----- MATERIAL FOR THIS EXERCISE -----
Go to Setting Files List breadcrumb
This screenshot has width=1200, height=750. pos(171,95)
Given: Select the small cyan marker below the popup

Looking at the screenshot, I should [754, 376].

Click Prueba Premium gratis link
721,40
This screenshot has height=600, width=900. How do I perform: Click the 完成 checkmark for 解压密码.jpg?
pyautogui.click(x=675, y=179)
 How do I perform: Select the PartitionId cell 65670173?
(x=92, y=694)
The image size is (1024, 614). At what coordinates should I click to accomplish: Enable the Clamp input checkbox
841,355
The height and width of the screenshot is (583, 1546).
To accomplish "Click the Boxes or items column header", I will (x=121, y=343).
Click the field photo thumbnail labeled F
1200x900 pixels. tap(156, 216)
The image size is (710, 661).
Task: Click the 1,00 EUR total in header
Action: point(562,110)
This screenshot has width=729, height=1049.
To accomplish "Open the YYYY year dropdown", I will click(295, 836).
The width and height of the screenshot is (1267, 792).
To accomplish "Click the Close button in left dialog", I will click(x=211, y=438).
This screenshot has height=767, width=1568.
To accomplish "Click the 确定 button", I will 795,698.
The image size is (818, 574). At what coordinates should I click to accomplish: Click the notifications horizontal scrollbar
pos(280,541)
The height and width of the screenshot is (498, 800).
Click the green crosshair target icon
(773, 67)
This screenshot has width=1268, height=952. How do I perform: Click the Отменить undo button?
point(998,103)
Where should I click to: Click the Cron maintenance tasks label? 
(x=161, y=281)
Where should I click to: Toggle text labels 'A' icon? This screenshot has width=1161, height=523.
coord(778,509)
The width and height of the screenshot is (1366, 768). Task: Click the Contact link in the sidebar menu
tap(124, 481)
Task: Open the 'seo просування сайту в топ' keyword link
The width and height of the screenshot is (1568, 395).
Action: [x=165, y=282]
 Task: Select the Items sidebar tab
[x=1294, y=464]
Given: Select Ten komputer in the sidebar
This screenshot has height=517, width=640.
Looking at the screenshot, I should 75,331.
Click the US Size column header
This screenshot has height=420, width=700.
-----
*DESCRIPTION OF THE TASK*
None of the lines before the one containing "This screenshot has height=767, width=1568." belong in the answer; reproduce that line and all later lines of the records exactly.

*ANSWER TO THIS TASK*
This screenshot has height=767, width=1568.
To accomplish "Click the 确定 button", I will 795,698.
The image size is (818, 574). At what coordinates should I click to accomplish: Click the notifications horizontal scrollbar
pos(280,541)
The height and width of the screenshot is (498, 800).
Click the green crosshair target icon
(773, 67)
This screenshot has width=1268, height=952. How do I perform: Click the Отменить undo button?
point(998,103)
Where should I click to: Click the Cron maintenance tasks label? 
(x=161, y=281)
Where should I click to: Toggle text labels 'A' icon? This screenshot has width=1161, height=523.
coord(778,509)
The width and height of the screenshot is (1366, 768). Task: Click the Contact link in the sidebar menu
tap(124, 481)
Task: Open the 'seo просування сайту в топ' keyword link
The width and height of the screenshot is (1568, 395).
Action: [x=165, y=282]
 Task: Select the Items sidebar tab
[x=1294, y=464]
Given: Select Ten komputer in the sidebar
This screenshot has height=517, width=640.
Looking at the screenshot, I should 75,331.
Click the US Size column header
This screenshot has height=420, width=700.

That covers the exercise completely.